In "Paradise, Hawaiian Style," there's lots of easy women (as usual) he has his play/business transactions with, the family-oriented friend and co-copter, some minor issues resulting in a license revoking (as usual, nicely resolved by the end) and an overwhelming amount of screen time devoted to the lovely scenery and native Hawaiian culture. That's about it. I even forgot his character's name in this, because it's so easy just to think "Okay, Elvis is singing in a helicopter to a bunch of sedated dogs with that one woman, now Elvis is visiting this other woman's folks and they're all shaking their hulas..."
As other reviews have mentioned, he is noticeably heavier here. We all know he was a tad sensitive when it came to his weight, but one can't deny the sleek Elvis has a slight "extra" here - this and "Clambake" shows us the movie Elvis at his heaviest (and, I'd argue, depressed) before shrinking to his smallest for the '68 Special.

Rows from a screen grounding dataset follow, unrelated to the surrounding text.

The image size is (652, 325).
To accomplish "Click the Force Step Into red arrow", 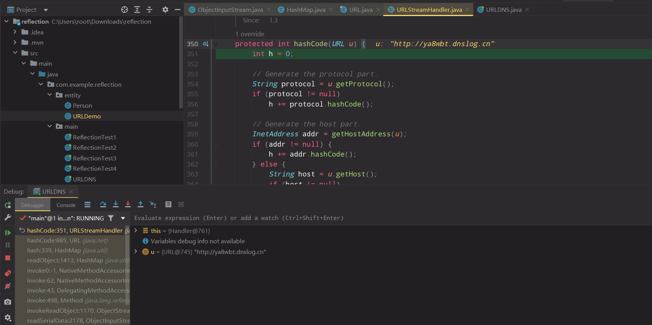I will point(128,205).
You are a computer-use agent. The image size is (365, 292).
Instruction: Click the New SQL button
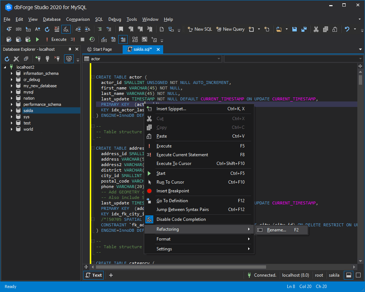tap(199, 29)
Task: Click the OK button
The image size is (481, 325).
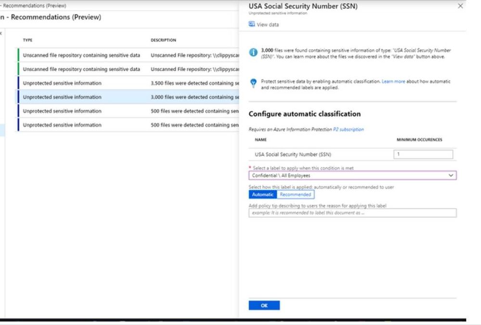Action: click(x=264, y=305)
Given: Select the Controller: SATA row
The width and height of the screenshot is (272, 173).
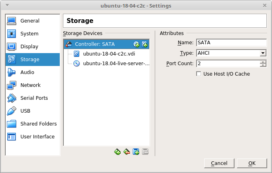Looking at the screenshot, I should click(97, 44).
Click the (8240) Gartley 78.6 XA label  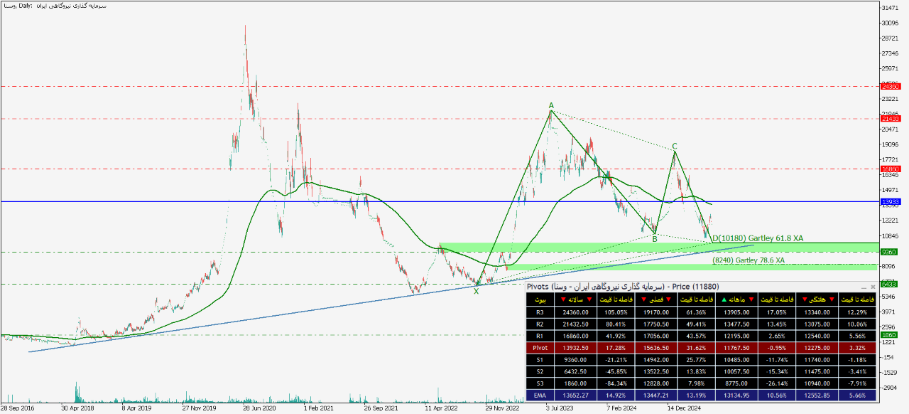[x=749, y=260]
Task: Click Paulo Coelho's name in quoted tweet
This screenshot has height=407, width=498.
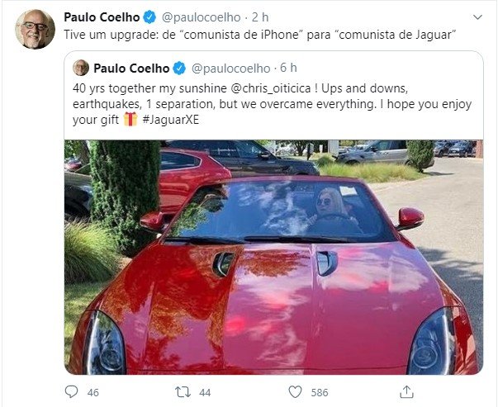Action: (131, 68)
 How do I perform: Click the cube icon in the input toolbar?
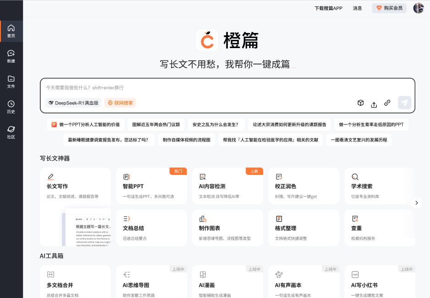pyautogui.click(x=361, y=103)
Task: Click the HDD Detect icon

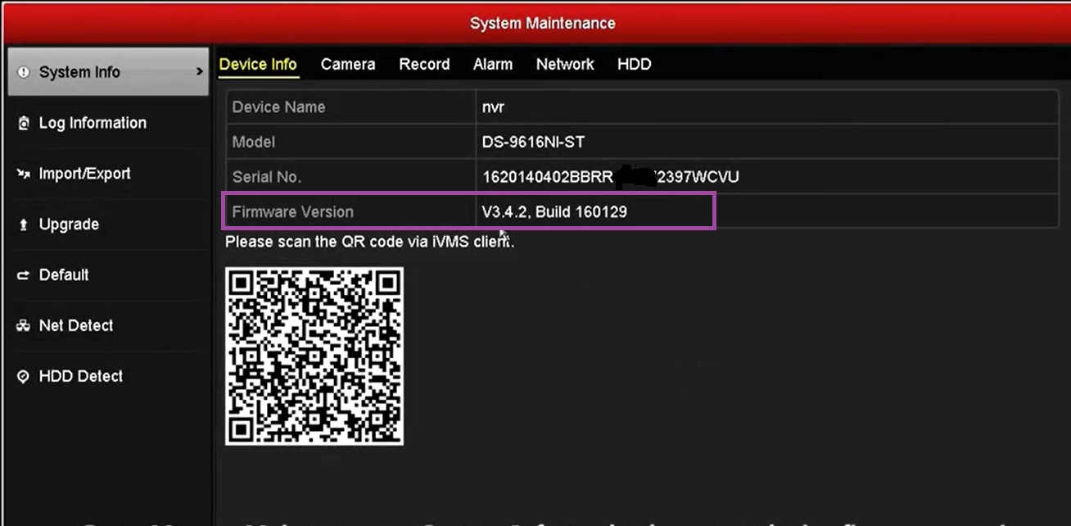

But what was most perceptible was his face, which had "bored" quietly written all over it. And who wouldn't be with the lukewarm script, the lame bar fight and the many scene excuses for a song? I think I would have fallen asleep if I didn't find his sleepwalking more interesting to watch.
There were a few instances where he seemed to rush through the philandering scenes and songs. As an avid fan, even I found some of the numbers (all with that "Hawaiian" sound but ultimately just sounding like stock music) to be forgettable. Perhaps that might not have been the case if it hadn't been for the random excuses they made to throw them in (Scratch My Back and Stop Where You Are), but maybe that's just me and my guilty pleasure in silly Elvis songs (besides, the laugh tracks from his movie songs are hilarious to listen to). As it is, Parker handled the helm and his star client suffered as a result.
Elvis could have made many great movies, but only a scant handful - the exceptions of 14 years of drivel - can be called great or even watchably good. Don't see "Paradise, Hawaiian Style" if you want a credible performance: you'll want to turn around sleepily and not come back. Go for "King Creole," "Follow That Dream," "Flaming Star," "Jailhouse Rock" or, if more Hawaiian scenery is what you'd prefer, "Blue Hawaii."